• _Supplied information_
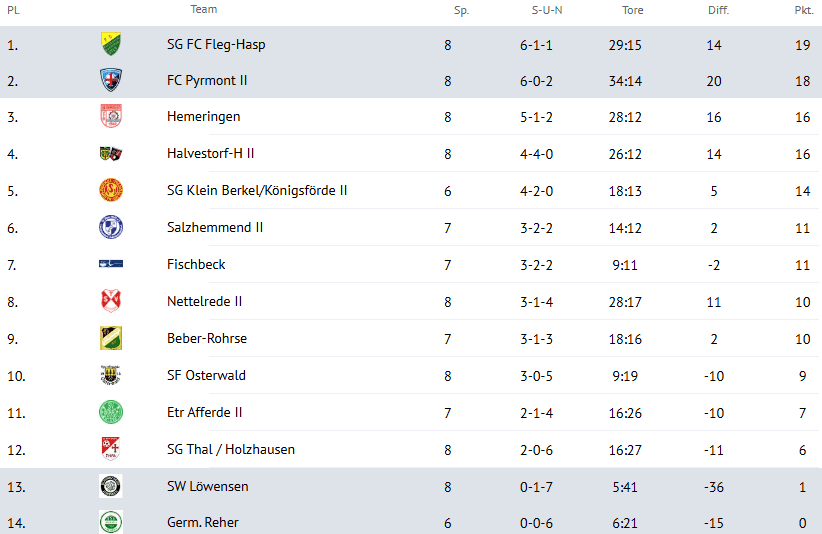
Task: Open the SG Thal / Holzhausen team link
Action: (231, 449)
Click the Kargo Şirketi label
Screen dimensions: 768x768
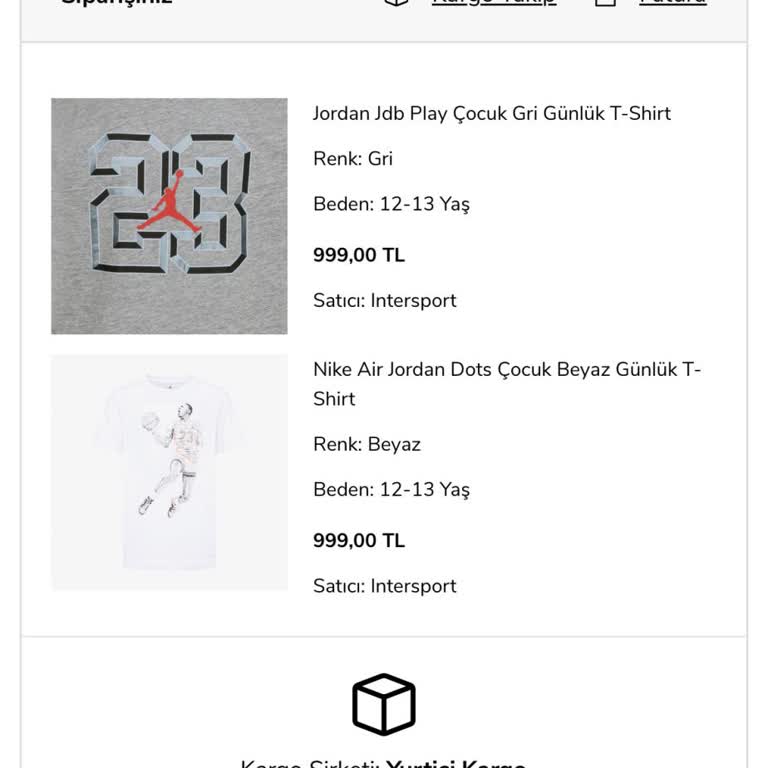click(x=310, y=765)
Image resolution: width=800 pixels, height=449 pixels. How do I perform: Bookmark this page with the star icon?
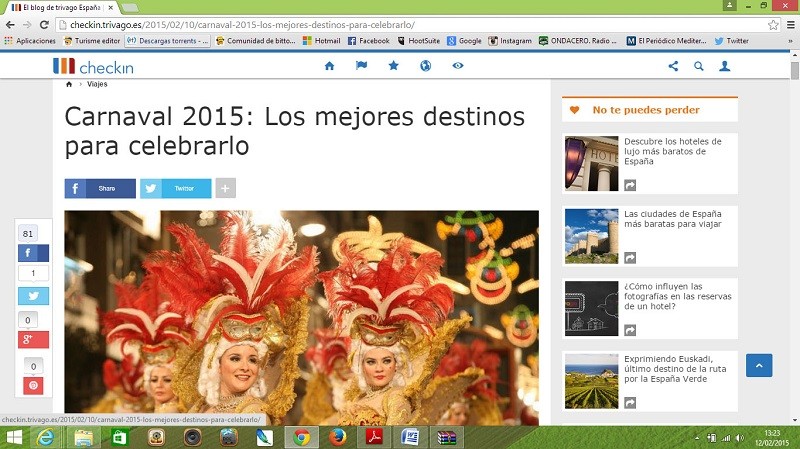click(x=772, y=24)
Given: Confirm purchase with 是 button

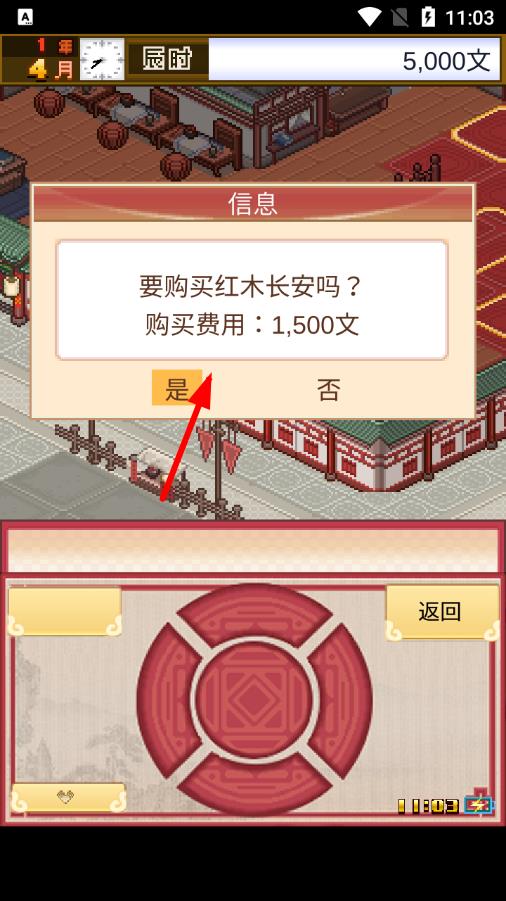Looking at the screenshot, I should click(x=176, y=388).
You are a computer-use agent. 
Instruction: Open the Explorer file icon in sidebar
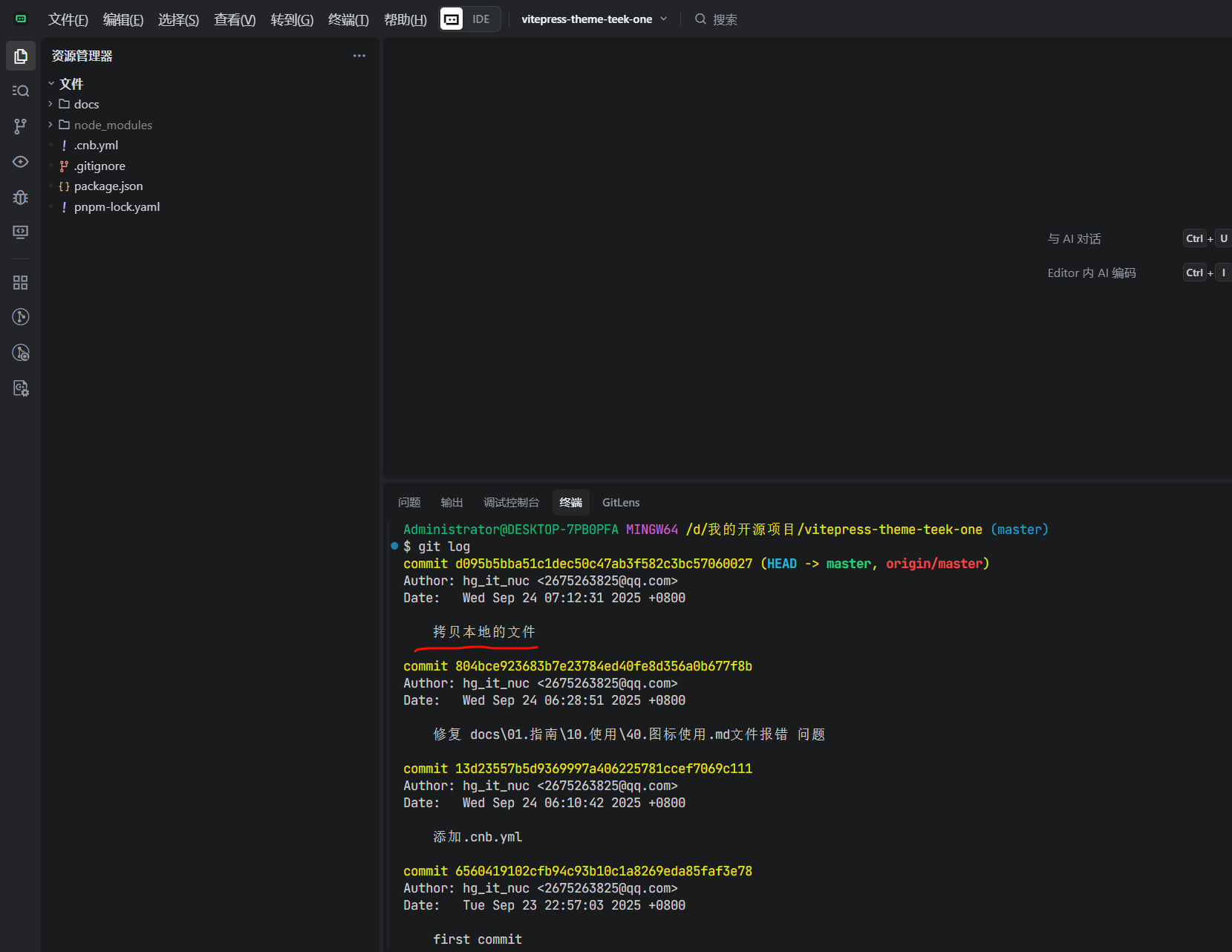[x=21, y=56]
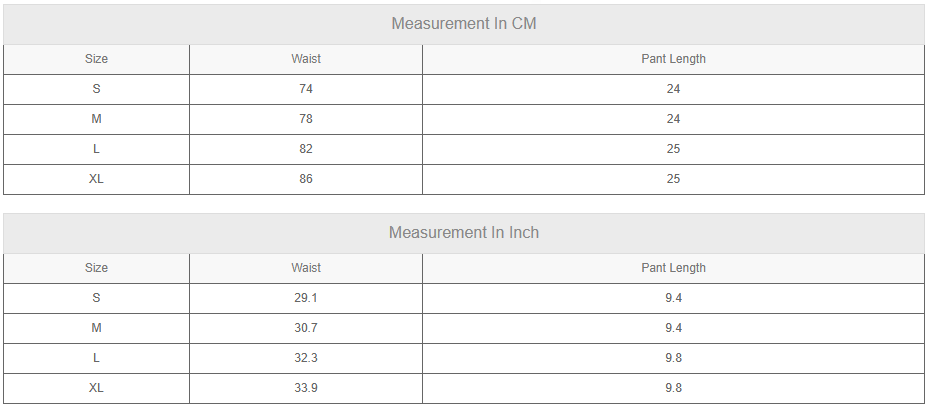
Task: Select the 33.9 inch waist cell
Action: 306,388
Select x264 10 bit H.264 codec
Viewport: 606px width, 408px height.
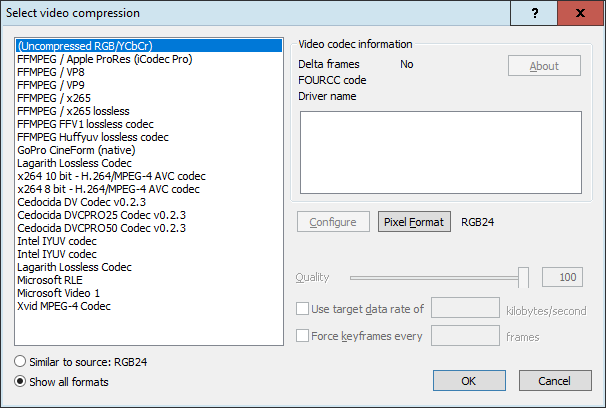point(111,176)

• _Work order_
In the records above, find the line that contains "Image resolution: width=800" and repeat exactly that line and all lines after it to the end. Do not include pictures.

• _Reply to the exercise_
Image resolution: width=800 pixels, height=449 pixels. How do I perform: Bookmark this page with the star icon?
click(x=772, y=24)
Given: Confirm purchase with 是 button

Looking at the screenshot, I should click(x=176, y=388).
You are a computer-use agent. 
Instruction: Open the Explorer file icon in sidebar
[x=21, y=56]
Task: Select the 33.9 inch waist cell
Action: 306,388
Select x264 10 bit H.264 codec
Viewport: 606px width, 408px height.
point(111,176)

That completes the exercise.